Okay I basically told you what I did this morning, and before an upcoming engagement, I am going to set my timer, and set my mind, and bust out the following:
-With the laundry sorter empty, I need to wash the linen liners and figure out how to get the spots off the bottoms, which really piss me off since our laundry isn't ever in there longer than one night.
-Have Quinn vacuum.
-Organize my overflowing refrigerator which creates this illusion of having nothing to offer the pathetic non-cook that is me. I'm not relishing this. (Get it? Relish?)
-Nothing makes one bathroom feel more like a gas station cesspool than to remodel the other one. I need to take Mr. Magic to the walls of the old one, lest it die of shame before we get it remodeled too.

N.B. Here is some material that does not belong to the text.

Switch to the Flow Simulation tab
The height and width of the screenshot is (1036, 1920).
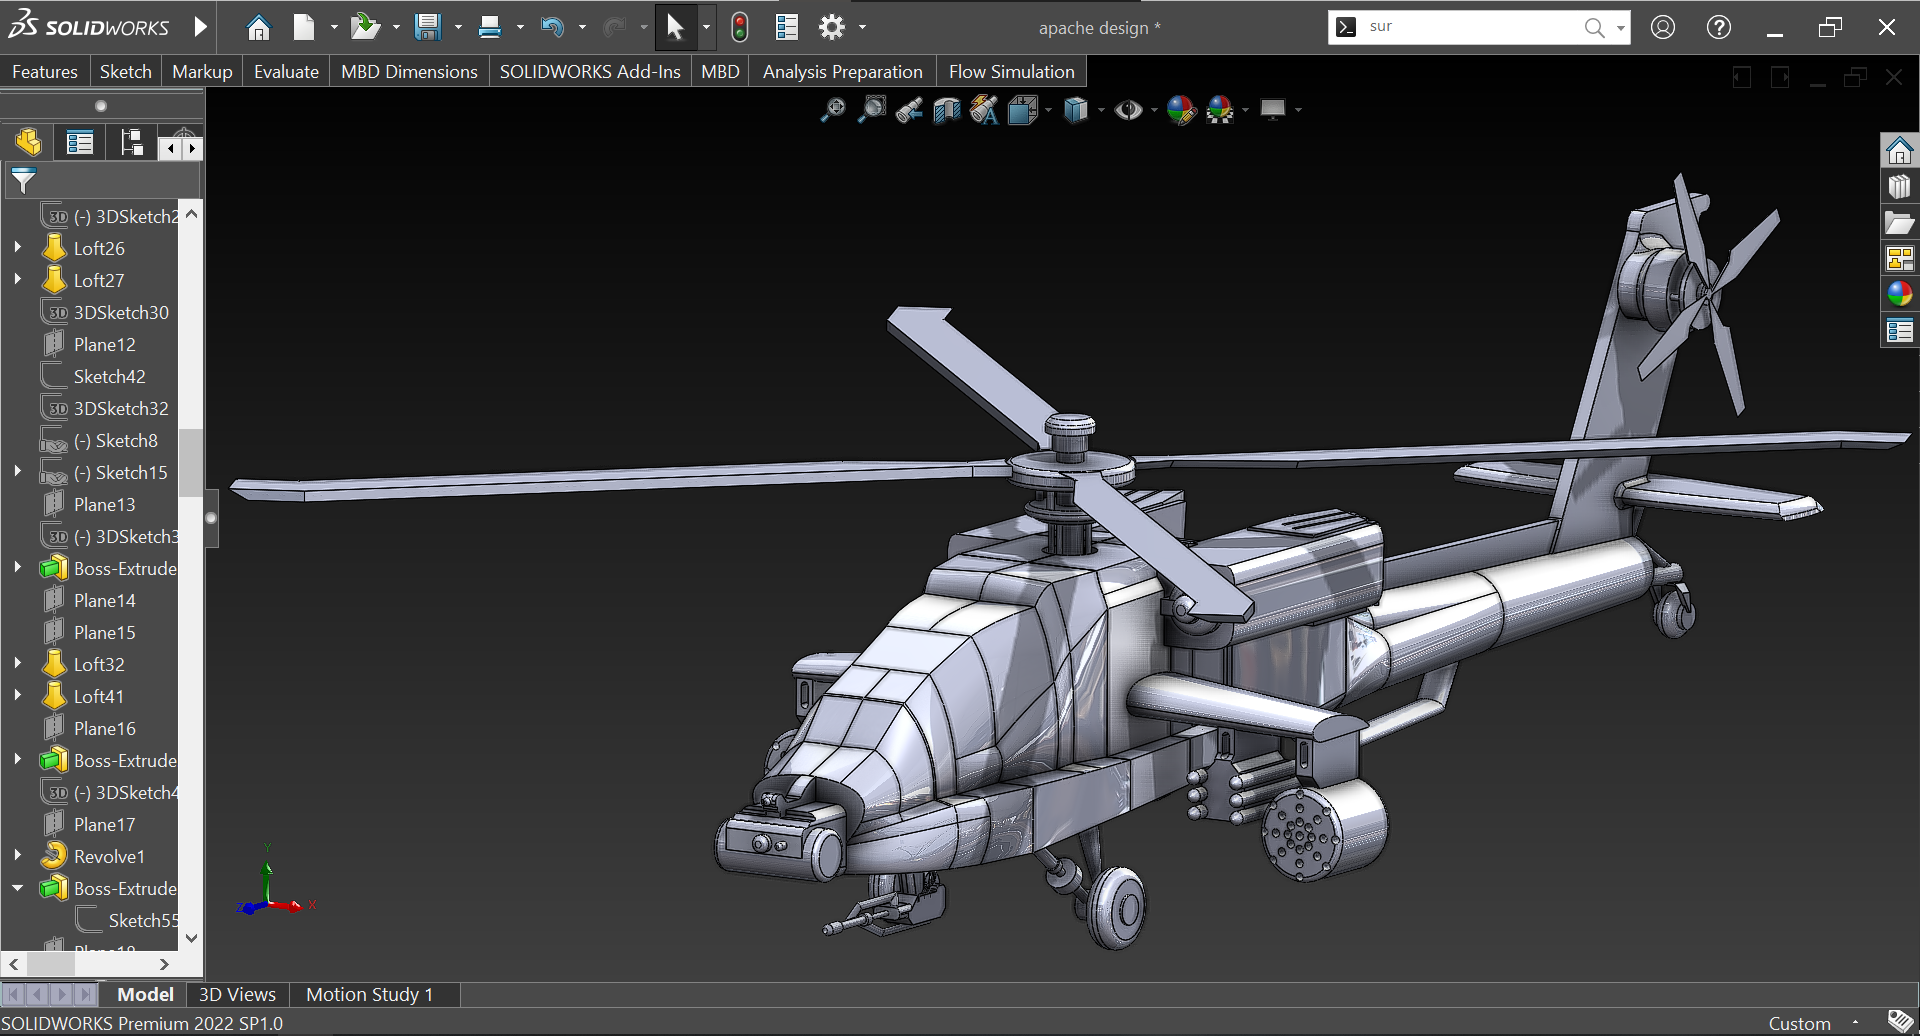[x=1011, y=71]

-Organize back vanity, consolidate Costco packages of toothbrushes, see what's lurking under Todd's cupboard/jungle/bone yard.
-Possibly gut former craft cupboard in the built-in hutch and pile all the shit onto my clean dining room table so as to be forced to sift through, hopefully throwing away virtually everything. Stuff something else into new space.

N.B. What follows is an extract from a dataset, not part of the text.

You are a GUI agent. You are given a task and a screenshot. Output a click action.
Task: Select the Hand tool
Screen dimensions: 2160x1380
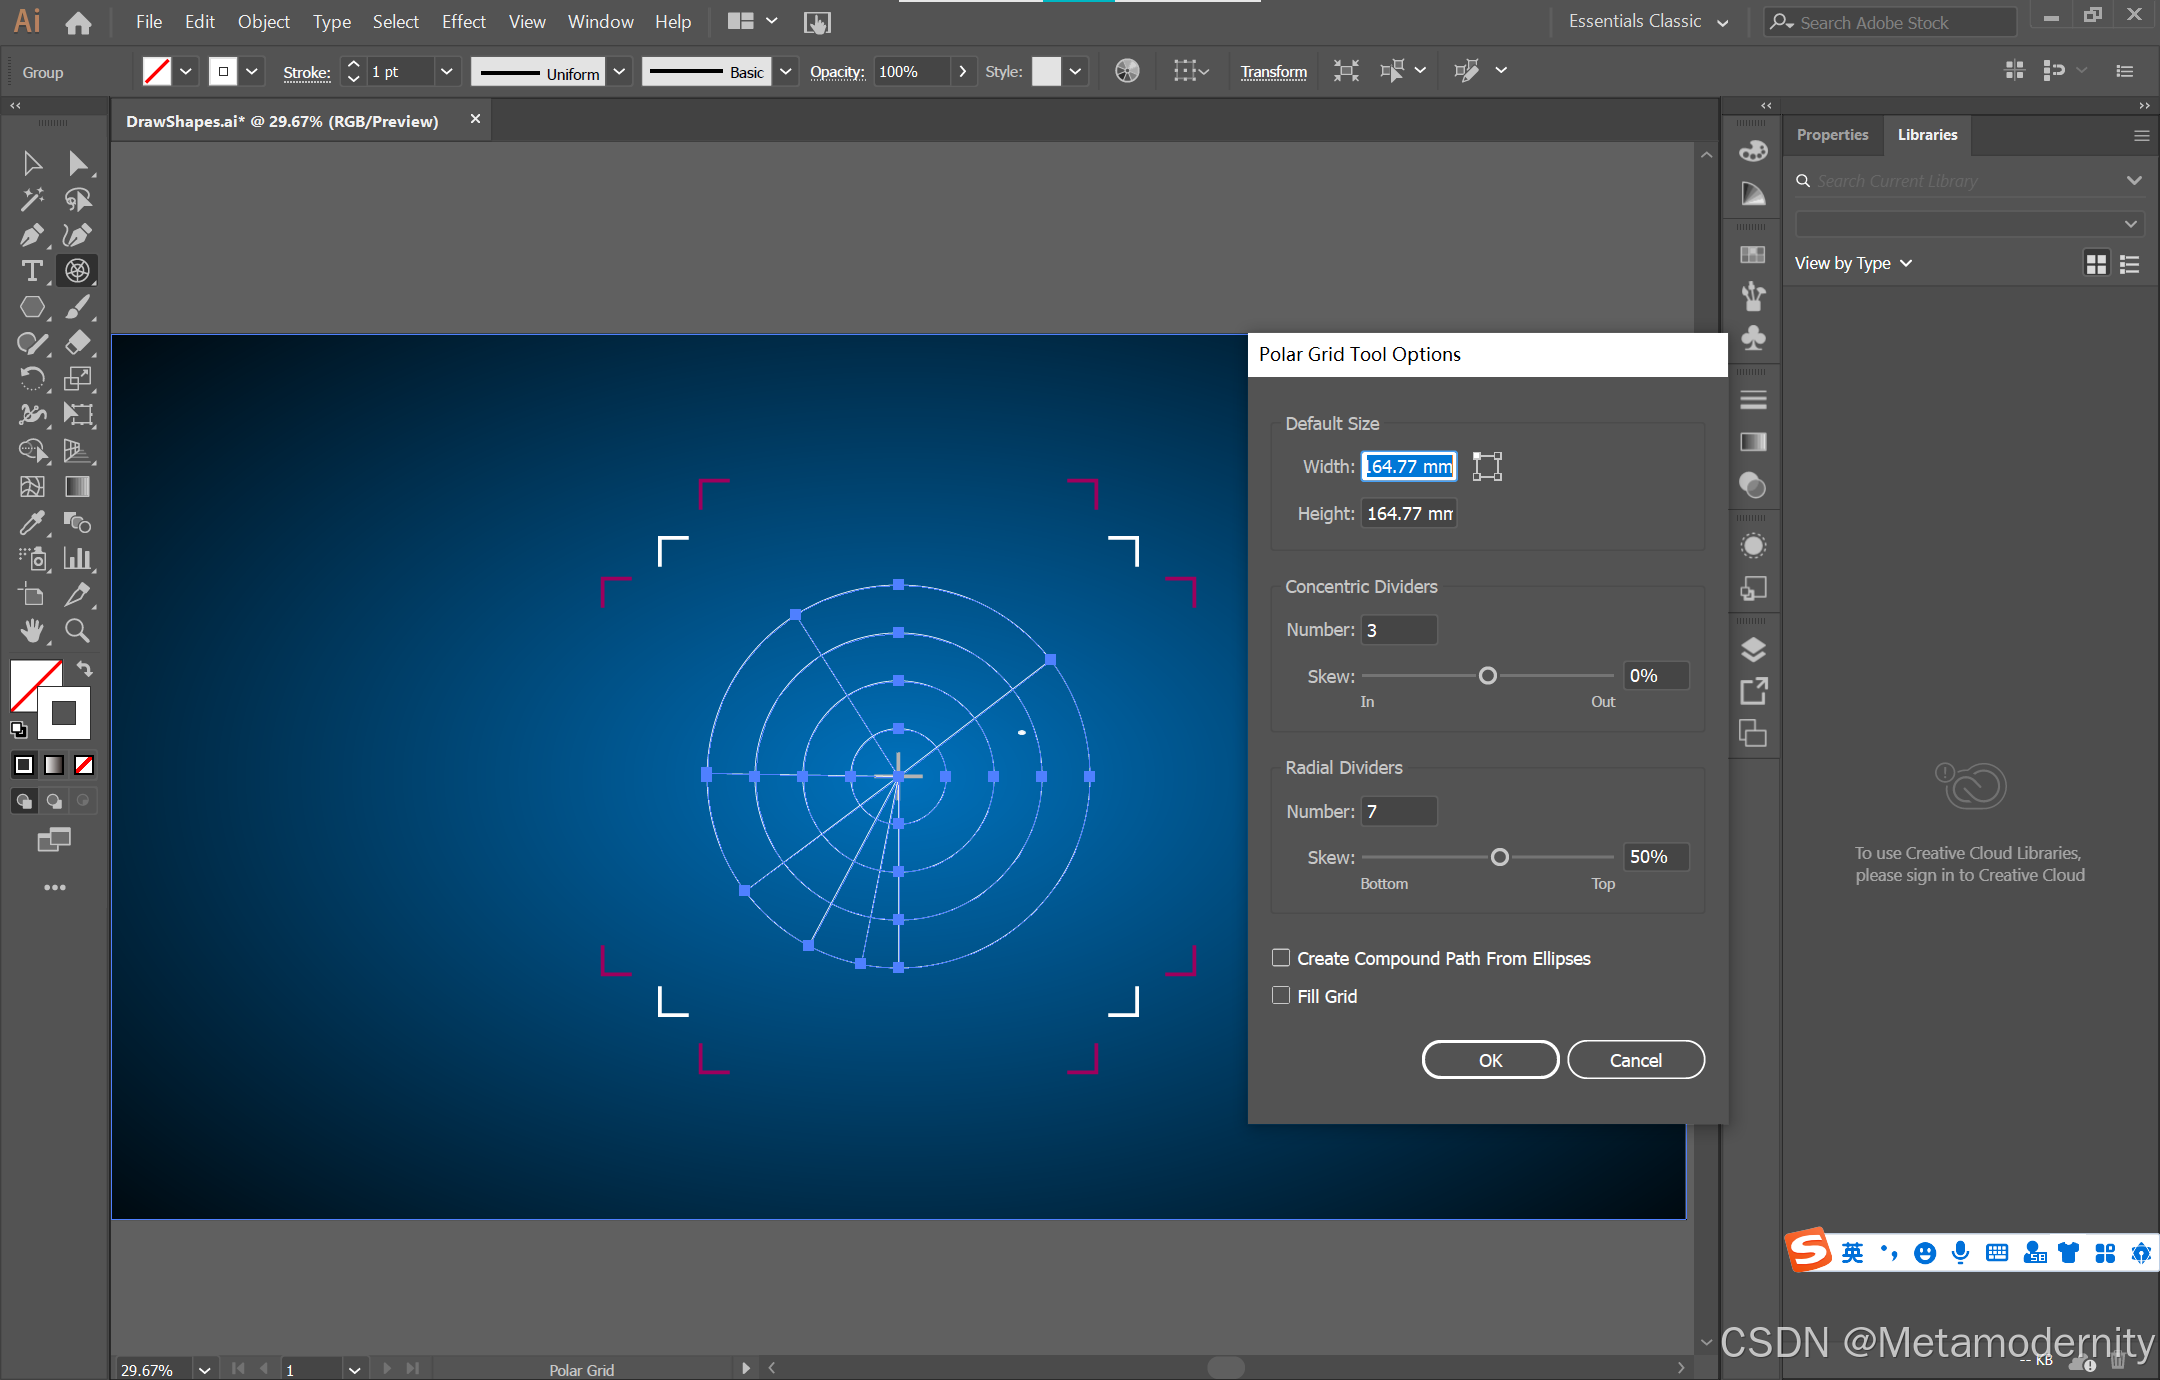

-Put my clothes away and try to get rid of even more. You know, we only wear five outfits, whether we own six or one hundred. If you haven't worn it in six months, you won't, so toss it.
(After today's activity)
-Go through car wash.
-SERIOUSLY SERIOUSLY take everything out of the four food cupboards and re-sort. God. Curse Todd for denying me the right to buy bins last night, on the grounds that I didn't even know what size(s) I needed, and see what I can procure from my storage room from hell.

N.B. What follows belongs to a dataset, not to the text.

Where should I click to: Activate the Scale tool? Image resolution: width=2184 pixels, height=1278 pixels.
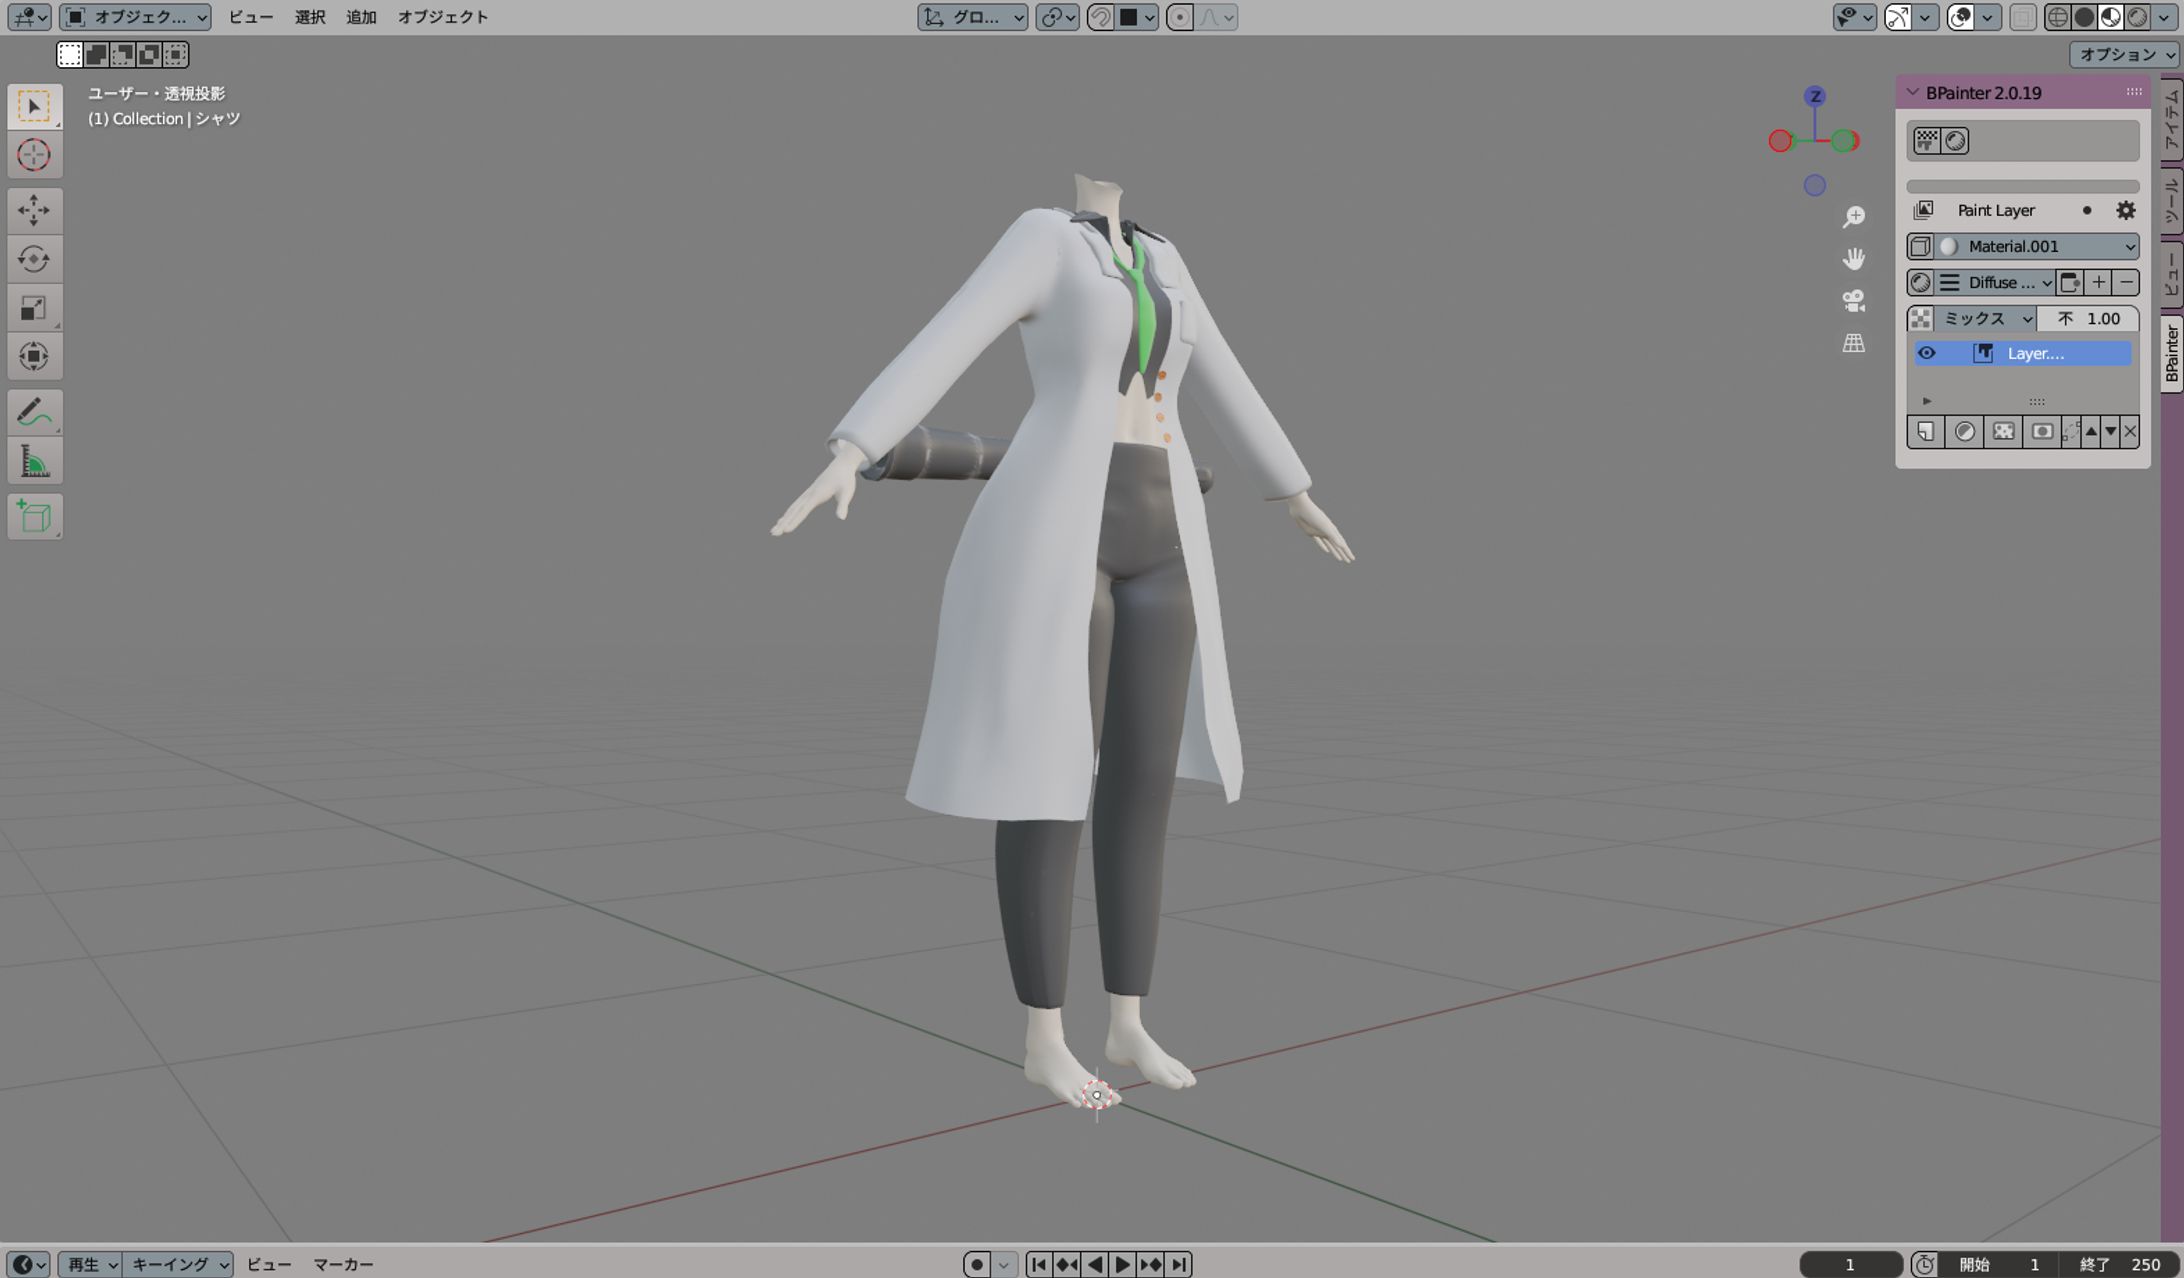34,308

-Possibly return/buy bed sets depending on you guys. (Yes Gail, I know your opinion and actually greatly appreciate it.)
-Stop pretending everything on my dryer is for an upcoming swap, and clean it.
-Help Todd help Reilly package up her entire collection of Littlest Pet Shops she just sold on eBay last night. (Have I mentioned how incredibly entrepreneurial my kids are? She listed them on her own.)
As always, you guys can take a shine to any or my tasks, take on the ones I list, or yank me off my soap box by doing your own thing. But here are some thoughts for a Monday Make-over:
-Gather every dish in the house (including toothbrush cup, water glasses by the bed), and wash them ALL.
-Keep laundry going at all times. Teach kids to rotate. If little Amara can do this (and their washing machine is deep and scary yo, like only a GYN would know what to do in there), so can your kids. If I call your house I want to hear the hum (of the machines, not of the GYN).
-Clear dining table, give it a thorough wipe down.
-Wipe kitchen, sweep/Swiff (credit to Gail for using "Swiff" as a verb--I love her!)
-Ten minute pick up challenge in living room. Garbage, laundry, kids' toys, shoes, the whole shebang.
-Try to vacuum before it's too hot.
-Ask the kids to donate to the poor kids.
That's all. If you can do these things, your Monday is feeling pretty sweet. Has anyone even made it this far in this post? Am I on meth or something? Sweet Jesus. Anyway, glean what you will, do as I say, and remember to post so you can roll those accolades into motivation.